Figure 2: Occlusal view of the maxillary jaw.




Figure 3: Occlusal view of the maxillary jaw.




Figure 4: Panoramic radiography at the begining of the treatment.



Figure 5: The first session of restorative treatment.




Figure 6: Follow up after one year: the eruption of the anterior upper and lower permanent teeth.



Figure 7: Apical radiography after one year follow-up.




After upper and lower permanent incisors eruption (Figure 6), the patient referred to the department of orthodontics - Damascus University to manage the anterior skeletal open bite. Posterior bite plane with a tongue crib were chosen to correct this case. The device was used all over the time except of food time, and school hours to avoid bulling from classmates. Recall appointments for orthodontic status were done every four weeks.
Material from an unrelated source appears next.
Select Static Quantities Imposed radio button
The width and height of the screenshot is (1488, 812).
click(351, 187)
After three years of follow- up appointments, clinical and radiographic examination shows that upper/lower premolars were erupted, skeletal open bite were improved and the SSC for upper left molar needs to replace (Figures 8,9). Finally, Pits and fissures sealant (Clinpro™ 3M ESPE, USA) were applied to all premolars after hypochlorite application.
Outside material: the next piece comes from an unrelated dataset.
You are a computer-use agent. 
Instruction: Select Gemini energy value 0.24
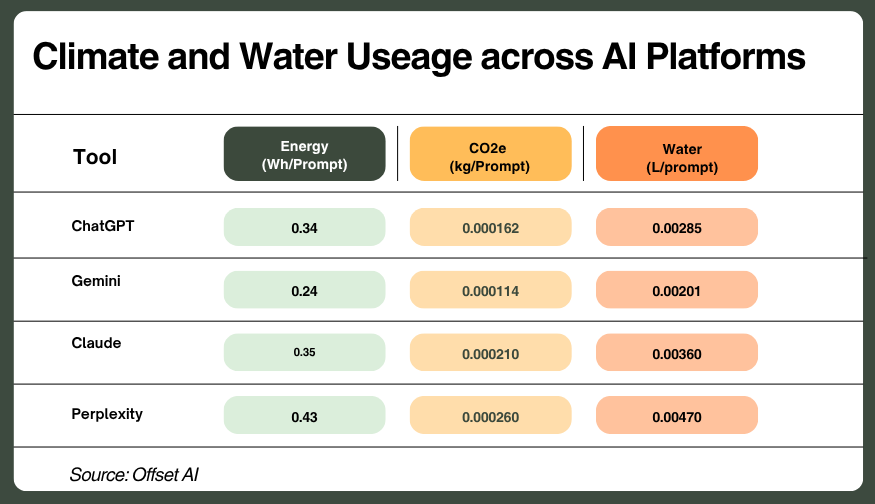[304, 290]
Figure 8: Follow-up after three years.




Figure 9: Apical radiography after three years follow-up.




Discussion

Treatment plan for children with AI considered as a challenge, it depends on many factors such as age, patient's cooperation, esthetic demands, socioeconomic status, intraoral situation and the onset of the treatment [11,12]. The treatment will extend for a long-term to achieve regular restorative treatment for both dentition and to maintain a high level of oral hygiene [13].

Oral rehabilitation of children with mixed dentition and skeletal open bite is more complex hence; the treatment will be through the period of growth and the restorative treatment for both primary and permanent dentition is necessary to assure the maintenance of masticatory, pronunciation, esthetic and emotional function. In this case, SSCs were done for primary and first permanent molars. SSCs consider a non-invasive, durable, reliable, rapid and economical choice that provide a full crown coverage [14].
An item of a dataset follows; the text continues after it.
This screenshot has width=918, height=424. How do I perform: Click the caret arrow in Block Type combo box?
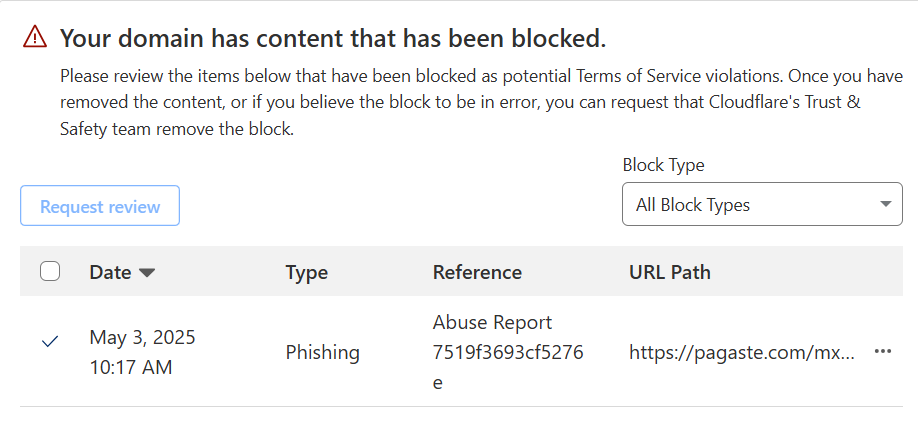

Direct composite veneers for primary canines were necessary to protect the remaining tooth structure against further wear, to reduce sensitivity, to cover the discoloration and to improve the esthetic appearance. Preventive aspects, that include topical fluoride, dietary and oral hygiene instruction was done every six months [15]. The posterior bite plane was chosen to allow additional eruption for anterior teeth and to enhance the relative intrusion of the posterior teeth, which led to correct the anterior open bite [16]. Moreover, tongue crib prevents it from pushing directly against the palatal surfaces of the upper anterior teeth, thereby eliminating the undesired pressure contributing to the open bite [17]. At the last recall appointment, pits and fissures sealant were applied  to prevent enamel demineralization, however to have a maximum sealant retention we applied hypochlorite for 60 seconds prior to acid etching to ensure enamel surface deproteinisation [18].


Conclusion

Diagnosis AI as early as possible will offer a rapid intervention to restore affected teeth thereby reducing dental wearing and sensitivity. Dental practitioners should take the esthetics demands and social implication in consideration when treat patients with AI.


Acknowledgment

This study has been carried out at the faculty of dentistry-Damascus University, Syria, which deserve a great appreciation for academic and financial support.